Selon CTV News, qui rapporte les informations du bureau du procureur fédéral américain, trois résidents d’Akwesasne, possédant la double citoyenneté canadienne et américaine, ont été arrêtés dans le cadre d’une enquête conjointe des autorités américaines, canadiennes et de la police tribale portant sur un réseau de trafic de stupéfiants transfrontalier. Selon les autorités américaines, les suspects auraient notamment projeté d’échanger de la méthamphétamine contre des armes à feu, un mode opératoire qui illustre une fois de plus le rôle stratégique d’Akwesasne dans le crime organisé nord-américain.
Le bureau du procureur fédéral américain a annoncé que les arrestations ont eu lieu jeudi dernier. Deux hommes âgés de 47 et 38 ans sont accusés de complot en vue de distribuer des substances contrôlées, une infraction passible d’une peine minimale de dix ans de prison et pouvant aller jusqu’à l’emprisonnement à perpétuité. Une femme de 81 ans fait également face à une accusation de complot en matière de trafic de drogue, laquelle pourrait lui valoir jusqu’à 40 ans d’emprisonnement si elle est reconnue coupable.
Un corridor criminel bien connu
Selon les autorités américaines, l’enquête a permis d’identifier un réseau utilisant Akwesasne pour faire transiter des drogues du Canada vers les États-Unis. Les enquêteurs auraient ensuite découvert que les trafiquants prévoyaient obtenir plusieurs armes à feu en échange de méthamphétamine.

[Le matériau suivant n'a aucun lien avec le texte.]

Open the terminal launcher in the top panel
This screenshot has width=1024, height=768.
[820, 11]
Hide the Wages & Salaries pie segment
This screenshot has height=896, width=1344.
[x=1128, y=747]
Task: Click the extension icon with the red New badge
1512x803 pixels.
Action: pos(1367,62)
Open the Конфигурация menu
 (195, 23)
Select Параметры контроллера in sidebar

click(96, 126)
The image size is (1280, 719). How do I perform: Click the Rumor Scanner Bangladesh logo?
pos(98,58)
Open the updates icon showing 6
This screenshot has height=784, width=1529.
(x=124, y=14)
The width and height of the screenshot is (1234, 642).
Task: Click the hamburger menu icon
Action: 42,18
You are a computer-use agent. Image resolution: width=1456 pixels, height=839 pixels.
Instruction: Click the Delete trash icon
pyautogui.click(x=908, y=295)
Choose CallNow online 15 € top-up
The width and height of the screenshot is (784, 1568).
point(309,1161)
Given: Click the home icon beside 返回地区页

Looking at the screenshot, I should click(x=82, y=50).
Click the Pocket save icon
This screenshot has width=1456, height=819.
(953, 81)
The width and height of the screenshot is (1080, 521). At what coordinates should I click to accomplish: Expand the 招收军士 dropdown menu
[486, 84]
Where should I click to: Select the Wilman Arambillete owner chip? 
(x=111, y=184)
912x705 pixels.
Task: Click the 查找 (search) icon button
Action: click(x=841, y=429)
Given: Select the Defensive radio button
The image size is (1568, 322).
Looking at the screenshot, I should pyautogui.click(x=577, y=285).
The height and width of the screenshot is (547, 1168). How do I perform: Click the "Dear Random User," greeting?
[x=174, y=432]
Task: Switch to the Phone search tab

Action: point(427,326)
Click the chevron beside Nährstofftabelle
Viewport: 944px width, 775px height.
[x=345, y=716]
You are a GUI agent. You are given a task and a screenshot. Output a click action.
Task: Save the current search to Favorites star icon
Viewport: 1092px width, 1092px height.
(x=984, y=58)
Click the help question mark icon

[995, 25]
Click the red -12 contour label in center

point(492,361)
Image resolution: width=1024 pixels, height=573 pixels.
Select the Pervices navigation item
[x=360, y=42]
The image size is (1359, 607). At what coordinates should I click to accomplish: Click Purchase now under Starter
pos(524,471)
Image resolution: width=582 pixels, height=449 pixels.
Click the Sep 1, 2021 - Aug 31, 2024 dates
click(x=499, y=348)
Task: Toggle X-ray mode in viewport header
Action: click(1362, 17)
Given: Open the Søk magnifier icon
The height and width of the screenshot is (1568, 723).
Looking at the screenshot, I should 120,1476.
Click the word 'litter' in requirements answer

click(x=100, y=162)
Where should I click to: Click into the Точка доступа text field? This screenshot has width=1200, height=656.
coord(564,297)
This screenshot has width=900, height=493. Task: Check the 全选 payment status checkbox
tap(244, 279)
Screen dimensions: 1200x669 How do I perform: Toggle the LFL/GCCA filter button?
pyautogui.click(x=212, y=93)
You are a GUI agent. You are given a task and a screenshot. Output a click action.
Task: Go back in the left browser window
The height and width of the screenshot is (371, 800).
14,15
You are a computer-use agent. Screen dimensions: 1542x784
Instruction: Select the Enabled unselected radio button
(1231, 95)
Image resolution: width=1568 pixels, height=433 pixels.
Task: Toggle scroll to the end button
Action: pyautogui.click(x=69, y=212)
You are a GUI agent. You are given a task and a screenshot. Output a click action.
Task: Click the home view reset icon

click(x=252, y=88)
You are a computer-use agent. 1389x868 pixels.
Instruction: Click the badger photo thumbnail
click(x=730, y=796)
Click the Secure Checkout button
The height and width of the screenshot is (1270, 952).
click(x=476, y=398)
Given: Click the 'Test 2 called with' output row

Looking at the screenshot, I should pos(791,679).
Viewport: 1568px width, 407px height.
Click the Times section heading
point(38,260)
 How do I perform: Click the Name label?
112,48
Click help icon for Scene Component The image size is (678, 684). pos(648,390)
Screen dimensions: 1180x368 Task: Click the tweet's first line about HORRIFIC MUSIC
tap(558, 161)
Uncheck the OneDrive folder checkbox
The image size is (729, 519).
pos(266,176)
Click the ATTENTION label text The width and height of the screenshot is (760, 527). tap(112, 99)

Le premier procureur adjoint des États-Unis, John A. Sarcone III, a affirmé que les suspects auraient tenté « d’exploiter les secteurs de la frontière où les territoires autochtones créent des points d’accès non surveillés pour les activités criminelles transfrontalières ».
Il a salué la collaboration entre les différents corps policiers des deux côtés de la frontière, estimant que cette opération démontre leur volonté commune de freiner la circulation des drogues et des armes.
Une faille de sécurité dénoncée depuis des années
L’affaire remet en lumière une réalité bien connue des services policiers : la réserve mohawk d’Akwesasne, qui chevauche l’Ontario, le Québec et l’État de New York, constitue depuis longtemps l’un des points les plus sensibles de la frontière canado-américaine.
En raison de son statut particulier et de la présence de nombreuses voies d’eau et de secteurs difficiles à surveiller, cette région est régulièrement identifiée comme une porte d’entrée privilégiée pour les réseaux de contrebande. Drogues, cigarettes, migrants clandestins et surtout armes à feu y transitent depuis des décennies.
Les services policiers québécois ont d’ailleurs indiqué à de nombreuses reprises que la vaste majorité des armes de poing utilisées par le crime organisé et les gangs de rue à Montréal proviennent des États-Unis et franchissent la frontière par des corridors semblables, Akwesasne étant fréquemment cité parmi les principaux points de passage.
Une coopération policière accrue
L’enquête est dirigée par le Bureau of Alcohol, Tobacco, Firearms and Explosives (ATF) et Homeland Security Investigations (HSI), avec la participation de la GRC, de la Police provinciale de l’Ontario, de la Sûreté du Québec et du service de police tribale d’Akwesasne.
L’un des suspects a été arrêté au Canada, tandis que les deux autres ont été appréhendés sur le territoire américain.
Cette opération illustre la nécessité d’une coopération constante entre les autorités canadiennes et américaines. Malgré les efforts déployés au fil des ans, les organisations criminelles continuent d’exploiter les particularités géographiques et juridiques d’Akwesasne pour maintenir un corridor de contrebande qui alimente notamment la criminalité armée au Québec et en Ontario.